Она торопливо расплатилась. Пара шагов – и площадь открылась перед ней. Со всех сторон к площади стекались ручейки узеньких улиц, идя по которым, ты никак не предполагаешь, что они приведут тебя к этому спрятанному внутри сокровищу. Огромный обломок древности хранился здесь. Особенность впечатления заключалась в том, что фонтан занимал всю площадь, вокруг него впритык друг к другу жались стены старинных домов. Выйдя на площадь, ты практически ступал в фонтан. Лошади вздымались из брызг. Фонтан впечатлял: роскошью, размерами.
Как обычно, небольшое пространство перед фонтаном было запружено туристами, они выбирали удачные ракурсы, щелкали объективами фотоаппаратов, старались поместить в кадр только знакомого человека, что практически не удавалось. И все-таки сегодня туристов было несколько меньше. Сентябрь и будний день делали свое дело. Лиля присела на краешек фонтана. Вода была прозрачной, на дне серебрились горы монеток. Она залюбовалась фонтаном. Больше всего на свете она хотела, чтобы рядом была Оля...
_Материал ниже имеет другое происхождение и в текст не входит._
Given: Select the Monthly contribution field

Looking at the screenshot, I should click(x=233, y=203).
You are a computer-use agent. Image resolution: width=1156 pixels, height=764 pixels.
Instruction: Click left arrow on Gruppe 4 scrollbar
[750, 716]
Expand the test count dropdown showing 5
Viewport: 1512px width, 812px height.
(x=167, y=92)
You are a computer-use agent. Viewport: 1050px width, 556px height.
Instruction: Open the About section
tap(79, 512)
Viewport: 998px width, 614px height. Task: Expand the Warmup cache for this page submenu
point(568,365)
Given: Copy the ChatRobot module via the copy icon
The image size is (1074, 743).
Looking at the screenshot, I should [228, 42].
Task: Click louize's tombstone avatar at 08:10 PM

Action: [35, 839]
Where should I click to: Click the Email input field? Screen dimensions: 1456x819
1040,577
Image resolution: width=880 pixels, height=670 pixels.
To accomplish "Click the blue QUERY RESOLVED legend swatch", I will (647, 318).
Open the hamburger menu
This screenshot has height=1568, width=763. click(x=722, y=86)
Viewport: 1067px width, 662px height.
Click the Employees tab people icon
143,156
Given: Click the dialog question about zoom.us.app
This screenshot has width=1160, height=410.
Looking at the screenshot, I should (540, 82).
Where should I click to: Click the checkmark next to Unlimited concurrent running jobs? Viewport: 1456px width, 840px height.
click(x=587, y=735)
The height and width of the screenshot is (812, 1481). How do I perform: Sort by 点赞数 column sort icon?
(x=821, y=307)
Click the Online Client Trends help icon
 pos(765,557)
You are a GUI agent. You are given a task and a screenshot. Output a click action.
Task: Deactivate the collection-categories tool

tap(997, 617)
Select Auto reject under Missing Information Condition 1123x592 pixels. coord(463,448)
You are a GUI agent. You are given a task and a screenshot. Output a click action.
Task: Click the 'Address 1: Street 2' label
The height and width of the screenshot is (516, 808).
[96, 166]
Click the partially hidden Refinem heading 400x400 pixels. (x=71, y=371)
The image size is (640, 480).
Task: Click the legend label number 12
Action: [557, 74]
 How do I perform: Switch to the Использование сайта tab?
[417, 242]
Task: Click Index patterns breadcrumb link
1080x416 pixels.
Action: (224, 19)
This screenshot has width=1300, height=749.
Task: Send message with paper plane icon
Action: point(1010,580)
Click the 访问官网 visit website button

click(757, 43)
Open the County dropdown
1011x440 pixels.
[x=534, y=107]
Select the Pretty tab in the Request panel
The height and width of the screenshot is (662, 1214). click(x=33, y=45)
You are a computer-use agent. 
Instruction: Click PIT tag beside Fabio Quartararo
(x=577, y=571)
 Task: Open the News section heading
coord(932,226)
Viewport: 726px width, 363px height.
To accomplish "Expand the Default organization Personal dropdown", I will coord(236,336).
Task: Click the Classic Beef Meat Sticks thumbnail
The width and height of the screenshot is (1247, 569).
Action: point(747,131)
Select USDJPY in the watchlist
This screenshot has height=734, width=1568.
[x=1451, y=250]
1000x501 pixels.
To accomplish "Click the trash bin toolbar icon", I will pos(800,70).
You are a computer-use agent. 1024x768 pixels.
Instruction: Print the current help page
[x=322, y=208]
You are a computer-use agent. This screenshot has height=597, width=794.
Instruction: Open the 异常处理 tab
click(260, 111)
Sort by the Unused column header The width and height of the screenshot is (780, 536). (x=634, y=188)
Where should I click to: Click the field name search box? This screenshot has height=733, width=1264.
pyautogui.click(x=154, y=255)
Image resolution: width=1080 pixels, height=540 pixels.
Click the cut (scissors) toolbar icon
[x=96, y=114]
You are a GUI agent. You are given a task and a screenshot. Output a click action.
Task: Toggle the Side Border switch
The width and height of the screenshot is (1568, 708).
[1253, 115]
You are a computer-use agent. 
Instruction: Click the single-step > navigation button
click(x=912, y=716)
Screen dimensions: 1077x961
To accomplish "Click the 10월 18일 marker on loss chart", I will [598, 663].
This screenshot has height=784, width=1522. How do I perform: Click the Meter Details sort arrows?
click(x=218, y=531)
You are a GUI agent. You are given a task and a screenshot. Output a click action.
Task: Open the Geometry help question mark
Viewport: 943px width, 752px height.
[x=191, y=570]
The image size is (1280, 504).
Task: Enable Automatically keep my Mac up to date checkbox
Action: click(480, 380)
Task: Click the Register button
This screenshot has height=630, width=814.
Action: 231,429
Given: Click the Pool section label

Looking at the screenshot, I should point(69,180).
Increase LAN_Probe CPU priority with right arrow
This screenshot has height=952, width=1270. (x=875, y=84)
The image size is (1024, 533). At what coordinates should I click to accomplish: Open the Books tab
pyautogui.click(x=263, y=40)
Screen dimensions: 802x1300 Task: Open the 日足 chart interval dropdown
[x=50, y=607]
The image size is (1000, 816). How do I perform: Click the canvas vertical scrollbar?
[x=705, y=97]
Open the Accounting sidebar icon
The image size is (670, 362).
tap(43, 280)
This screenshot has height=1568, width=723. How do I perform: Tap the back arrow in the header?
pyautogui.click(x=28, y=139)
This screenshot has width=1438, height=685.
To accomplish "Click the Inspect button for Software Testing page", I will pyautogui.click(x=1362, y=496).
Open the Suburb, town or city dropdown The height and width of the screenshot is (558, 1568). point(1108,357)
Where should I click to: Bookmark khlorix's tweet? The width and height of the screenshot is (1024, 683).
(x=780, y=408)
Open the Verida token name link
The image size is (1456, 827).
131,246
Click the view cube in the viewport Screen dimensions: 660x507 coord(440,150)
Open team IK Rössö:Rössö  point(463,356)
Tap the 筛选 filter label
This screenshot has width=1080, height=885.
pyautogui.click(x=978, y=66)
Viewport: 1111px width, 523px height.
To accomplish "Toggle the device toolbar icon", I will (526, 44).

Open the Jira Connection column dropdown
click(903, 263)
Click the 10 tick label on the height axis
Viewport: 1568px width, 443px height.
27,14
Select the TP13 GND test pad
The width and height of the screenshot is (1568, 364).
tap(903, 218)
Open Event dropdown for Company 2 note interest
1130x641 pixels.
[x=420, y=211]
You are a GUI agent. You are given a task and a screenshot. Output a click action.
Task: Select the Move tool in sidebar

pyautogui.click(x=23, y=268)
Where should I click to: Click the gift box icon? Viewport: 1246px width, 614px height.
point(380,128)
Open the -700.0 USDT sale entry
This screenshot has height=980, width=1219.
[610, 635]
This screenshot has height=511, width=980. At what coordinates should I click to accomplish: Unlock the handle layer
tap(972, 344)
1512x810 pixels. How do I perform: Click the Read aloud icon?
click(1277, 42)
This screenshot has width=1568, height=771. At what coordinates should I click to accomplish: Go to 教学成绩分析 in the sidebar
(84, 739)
Они дружили уже почти полжизни, но она все равно каждый раз открывала для себя новые и новые прекрасные ее черты. Черты, которые в людях уже почти не встречались, которые измельчали, стерлись. Она благодарила судьбу за посланного ей в жизни близкого человека. Они удивительно гармонично дополняли друг друга, составляли практически одно целое, будучи при этом разными, – но разными половинками одного целого. Они влюблялись совершенно по-разному и в совершенно разных мужчин, по-разному реагировали и выражали или не выражали своих эмоций и чувств, тащили друг к другу любимые образы (мужчин, впечатлений, ощущений, книг, фильмов, городов), растворялись в жизни друг друга до физического ощущения того, чем живет другой человек. Их разлучали частые Лилины поездки, но отовсюду она звонила, делилась впечатлениями, связь не прерывалась. В самых прекрасных городах мира она порой надоедала Богу просьбами увидеть это еще раз вместе с Олей. Вместе с близким, любимым человеком пережить что-то радостное и прекрасное, иметь возможность обсудить это с ним, подарить ему это и увидеть радость на его лице. Это – счастье.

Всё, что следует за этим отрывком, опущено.